Im August hatte Peter noch den Kontakt zu Kevin gesucht, aber seit September 79 traf er sich mit Kai und Stephan fast jeden Abend in Stephans Keller. Im Herbst kam schließlich Kevin dazu. Er war der mit der Armyjacke und dem Einschußloch. Ein zielloser schmächtiger Desperado von 15 Jahren, der dringend Anschluss benötigte. Er begriff sehr schnell, dass es in erster Linie um Spaß haben, saufen und "Anti-sein" ging. Wann immer es darauf ankam große Mengen Bier zu trinken oder viel Scheiße zu erzählen, gab sich Kevin die größte Mühe mitzuhalten.
Kevin Russell war am 12. Januar 1964 in Hamburg als 3. und verspätetes Kind in eine Familie von fragwürdiger Harmonie hineingeboren. Eigentlich war er schon das 3. überflüssige Kind in einer Ehe, die nie hätte geschlossen werden dürfen. Als Kevin noch ein Kind war, begann seine Mutter zu trinken. Der Anblick seiner betrunkenen Mutter verfolgte ihn täglich. Noch in Hamburg hatte er seine Mutter unzählige Male mit seinem Bruder bei der Nachbarin abholen müssen. Morgens um 4:00, in der Schubkarre.

**ZU ERLEDIGENDE AUFGABEN**:
- 1) Ersetze im Textauszug über Kevin Russell das Wort „Keller“ durch „Garage“. Gib dabei den Abschnitt von „Im August hatte“ bis einschließlich „größte Mühe mitzuhalten.“ wieder.
- 2) An welchem Tag und in welcher Stadt wurde Kevin Russell laut dem Textauszug über ihn geboren?
- 3) Führe den Textauszug über Kevin Russell im Anschluss an seinen letzten Satz weiter.

**DATENSÄTZE**:

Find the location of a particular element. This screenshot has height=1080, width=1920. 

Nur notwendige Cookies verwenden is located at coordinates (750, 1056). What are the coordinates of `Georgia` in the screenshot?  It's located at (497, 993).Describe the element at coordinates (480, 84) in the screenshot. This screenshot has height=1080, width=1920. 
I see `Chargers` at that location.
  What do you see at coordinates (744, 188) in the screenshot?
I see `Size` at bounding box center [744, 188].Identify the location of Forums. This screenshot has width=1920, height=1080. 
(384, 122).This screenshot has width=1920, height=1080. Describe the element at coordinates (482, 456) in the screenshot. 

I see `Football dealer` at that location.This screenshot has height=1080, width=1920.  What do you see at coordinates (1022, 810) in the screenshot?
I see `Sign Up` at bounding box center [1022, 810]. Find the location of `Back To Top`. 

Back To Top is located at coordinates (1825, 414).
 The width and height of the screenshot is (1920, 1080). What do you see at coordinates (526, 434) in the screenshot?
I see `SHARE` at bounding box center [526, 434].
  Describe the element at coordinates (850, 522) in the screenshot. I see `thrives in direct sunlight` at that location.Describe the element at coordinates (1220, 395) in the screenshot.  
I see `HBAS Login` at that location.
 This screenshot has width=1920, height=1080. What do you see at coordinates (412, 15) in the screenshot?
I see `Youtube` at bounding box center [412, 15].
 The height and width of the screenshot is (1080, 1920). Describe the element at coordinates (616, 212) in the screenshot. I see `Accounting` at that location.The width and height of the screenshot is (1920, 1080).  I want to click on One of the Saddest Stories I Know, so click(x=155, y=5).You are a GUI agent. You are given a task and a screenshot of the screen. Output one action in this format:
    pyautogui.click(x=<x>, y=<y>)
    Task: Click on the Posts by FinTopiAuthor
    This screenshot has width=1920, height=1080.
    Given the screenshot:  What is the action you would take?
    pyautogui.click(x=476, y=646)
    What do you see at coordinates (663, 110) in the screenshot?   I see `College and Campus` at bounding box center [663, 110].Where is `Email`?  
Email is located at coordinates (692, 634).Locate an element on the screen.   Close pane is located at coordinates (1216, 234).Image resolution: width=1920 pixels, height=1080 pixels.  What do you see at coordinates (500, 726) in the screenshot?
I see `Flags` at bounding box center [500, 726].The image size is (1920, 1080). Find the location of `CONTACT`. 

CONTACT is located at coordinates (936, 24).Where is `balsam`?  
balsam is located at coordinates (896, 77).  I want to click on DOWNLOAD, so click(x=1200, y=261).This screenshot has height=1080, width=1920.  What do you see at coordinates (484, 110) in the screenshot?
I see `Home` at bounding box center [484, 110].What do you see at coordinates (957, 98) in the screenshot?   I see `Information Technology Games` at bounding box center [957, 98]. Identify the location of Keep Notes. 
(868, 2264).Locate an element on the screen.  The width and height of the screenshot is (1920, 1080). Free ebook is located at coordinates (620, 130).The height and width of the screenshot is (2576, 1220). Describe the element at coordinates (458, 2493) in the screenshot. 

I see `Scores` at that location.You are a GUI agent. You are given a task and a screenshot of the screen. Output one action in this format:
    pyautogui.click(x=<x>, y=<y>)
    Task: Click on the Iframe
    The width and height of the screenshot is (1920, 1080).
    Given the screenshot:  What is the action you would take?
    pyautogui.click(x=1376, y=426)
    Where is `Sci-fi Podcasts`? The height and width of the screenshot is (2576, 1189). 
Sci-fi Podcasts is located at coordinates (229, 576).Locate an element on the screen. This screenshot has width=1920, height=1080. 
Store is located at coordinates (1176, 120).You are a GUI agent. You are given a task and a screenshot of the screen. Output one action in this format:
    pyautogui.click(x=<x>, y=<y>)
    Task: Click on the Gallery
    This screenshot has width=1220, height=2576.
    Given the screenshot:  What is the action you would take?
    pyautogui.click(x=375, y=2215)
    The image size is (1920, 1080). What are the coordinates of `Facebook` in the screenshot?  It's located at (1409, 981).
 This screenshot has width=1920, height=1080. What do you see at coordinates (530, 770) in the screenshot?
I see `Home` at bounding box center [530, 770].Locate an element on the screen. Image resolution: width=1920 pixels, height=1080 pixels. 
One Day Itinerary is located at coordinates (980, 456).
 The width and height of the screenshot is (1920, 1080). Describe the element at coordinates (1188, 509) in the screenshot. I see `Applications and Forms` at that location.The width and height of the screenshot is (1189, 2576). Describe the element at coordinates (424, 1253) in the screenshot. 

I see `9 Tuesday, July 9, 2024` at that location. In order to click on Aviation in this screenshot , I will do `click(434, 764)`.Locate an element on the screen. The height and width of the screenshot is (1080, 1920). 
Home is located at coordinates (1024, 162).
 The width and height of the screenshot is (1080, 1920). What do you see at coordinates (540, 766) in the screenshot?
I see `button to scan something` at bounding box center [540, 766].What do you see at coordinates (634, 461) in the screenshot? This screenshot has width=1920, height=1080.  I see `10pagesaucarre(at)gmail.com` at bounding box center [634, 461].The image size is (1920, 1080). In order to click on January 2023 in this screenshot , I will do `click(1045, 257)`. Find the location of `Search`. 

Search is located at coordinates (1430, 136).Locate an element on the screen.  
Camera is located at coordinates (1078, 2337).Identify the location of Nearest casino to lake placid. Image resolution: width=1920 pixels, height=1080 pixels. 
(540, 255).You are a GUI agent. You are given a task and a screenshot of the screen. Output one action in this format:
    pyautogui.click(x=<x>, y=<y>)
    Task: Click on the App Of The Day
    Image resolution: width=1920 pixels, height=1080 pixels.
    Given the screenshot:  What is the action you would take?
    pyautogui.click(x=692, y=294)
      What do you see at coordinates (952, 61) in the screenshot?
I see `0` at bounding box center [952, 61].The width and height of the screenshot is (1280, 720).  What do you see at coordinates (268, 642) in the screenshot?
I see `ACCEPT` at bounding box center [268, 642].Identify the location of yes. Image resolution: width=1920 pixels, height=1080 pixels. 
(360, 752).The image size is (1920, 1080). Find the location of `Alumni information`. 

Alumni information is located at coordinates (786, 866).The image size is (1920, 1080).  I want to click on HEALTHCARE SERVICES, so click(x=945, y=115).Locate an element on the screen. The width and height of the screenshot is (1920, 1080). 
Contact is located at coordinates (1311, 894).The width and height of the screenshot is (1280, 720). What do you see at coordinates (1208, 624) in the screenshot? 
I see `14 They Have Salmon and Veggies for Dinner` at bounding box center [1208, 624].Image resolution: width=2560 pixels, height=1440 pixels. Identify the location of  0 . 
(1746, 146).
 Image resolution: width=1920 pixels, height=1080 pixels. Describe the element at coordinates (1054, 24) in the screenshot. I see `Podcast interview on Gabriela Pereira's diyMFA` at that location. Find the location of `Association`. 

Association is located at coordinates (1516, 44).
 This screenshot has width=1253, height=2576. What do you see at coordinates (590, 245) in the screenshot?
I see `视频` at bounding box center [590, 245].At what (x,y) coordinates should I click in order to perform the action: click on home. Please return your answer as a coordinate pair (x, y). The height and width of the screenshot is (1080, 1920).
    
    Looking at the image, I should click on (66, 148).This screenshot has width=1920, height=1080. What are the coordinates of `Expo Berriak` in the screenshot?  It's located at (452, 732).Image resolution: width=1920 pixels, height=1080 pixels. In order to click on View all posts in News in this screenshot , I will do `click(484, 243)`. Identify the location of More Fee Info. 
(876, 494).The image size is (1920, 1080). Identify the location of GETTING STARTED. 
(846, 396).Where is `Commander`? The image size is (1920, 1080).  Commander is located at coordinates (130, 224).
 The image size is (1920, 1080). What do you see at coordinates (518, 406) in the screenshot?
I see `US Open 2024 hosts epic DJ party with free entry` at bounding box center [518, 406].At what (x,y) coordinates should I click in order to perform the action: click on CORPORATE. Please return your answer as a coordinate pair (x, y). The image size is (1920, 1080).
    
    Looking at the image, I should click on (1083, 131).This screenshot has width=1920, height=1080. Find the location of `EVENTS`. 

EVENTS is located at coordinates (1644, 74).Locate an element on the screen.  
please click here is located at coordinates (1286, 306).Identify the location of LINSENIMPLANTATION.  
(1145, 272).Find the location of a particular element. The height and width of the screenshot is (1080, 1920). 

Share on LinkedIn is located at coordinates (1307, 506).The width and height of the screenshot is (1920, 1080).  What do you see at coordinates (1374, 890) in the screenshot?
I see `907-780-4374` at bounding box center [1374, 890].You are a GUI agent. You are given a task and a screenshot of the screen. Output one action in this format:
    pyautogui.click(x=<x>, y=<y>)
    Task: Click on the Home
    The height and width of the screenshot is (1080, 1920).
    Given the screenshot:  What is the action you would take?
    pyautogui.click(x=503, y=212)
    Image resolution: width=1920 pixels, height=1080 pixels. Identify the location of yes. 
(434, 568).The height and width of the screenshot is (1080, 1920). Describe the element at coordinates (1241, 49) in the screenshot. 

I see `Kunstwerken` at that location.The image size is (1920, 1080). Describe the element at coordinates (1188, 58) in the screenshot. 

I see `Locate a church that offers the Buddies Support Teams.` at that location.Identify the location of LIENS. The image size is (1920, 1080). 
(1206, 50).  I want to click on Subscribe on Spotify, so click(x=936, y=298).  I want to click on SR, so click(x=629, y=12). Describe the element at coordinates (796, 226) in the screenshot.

**ANTWORTEN JE AUFGABE**:
- 1)
Im August hatte Peter noch den Kontakt zu Kevin gesucht, aber seit September 79 traf er sich mit Kai und Stephan fast jeden Abend in Stephans Garage. Im Herbst kam schließlich Kevin dazu. Er war der mit der Armyjacke und dem Einschußloch. Ein zielloser schmächtiger Desperado von 15 Jahren, der dringend Anschluss benötigte. Er begriff sehr schnell, dass es in erster Linie um Spaß haben, saufen und "Anti-sein" ging. Wann immer es darauf ankam große Mengen Bier zu trinken oder viel Scheiße zu erzählen, gab sich Kevin die größte Mühe mitzuhalten.

- 2) Am 12. Januar 1964 in Hamburg.

- 3)
Herr Russell, wenn er mal zu Hause war, brüllte seine Frau an und zusammen schrien und schlugen sie auf die Kinder ein. Viele Male hatte Herr Russell seine Söhne verprügelt, aber niemand musste so viel einstecken wie Kevin. Mit Gürteln, mit Holzlöffeln oder mit der Faust. Als er 15 war wurde die Gewalt seines Vaters allmählich weniger, von einer heilen Familiensituation konnte dennoch keine Rede sein. Der einzige Lichtblick im Zusammenleben der Russells bestand darin, dass Kevins Vater die ganze Familie einmal pro Jahr nach Kenia einlud. 1977 hatte er dort ein Haus gebaut, in dem die Familie regelmäßig Urlaub machte. Dort entdeckte Kevin seine Liebe zur Hochseeangelei, die ihn nie wieder losließ. Die meiste Zeit aber war Kevin allein zu Hause.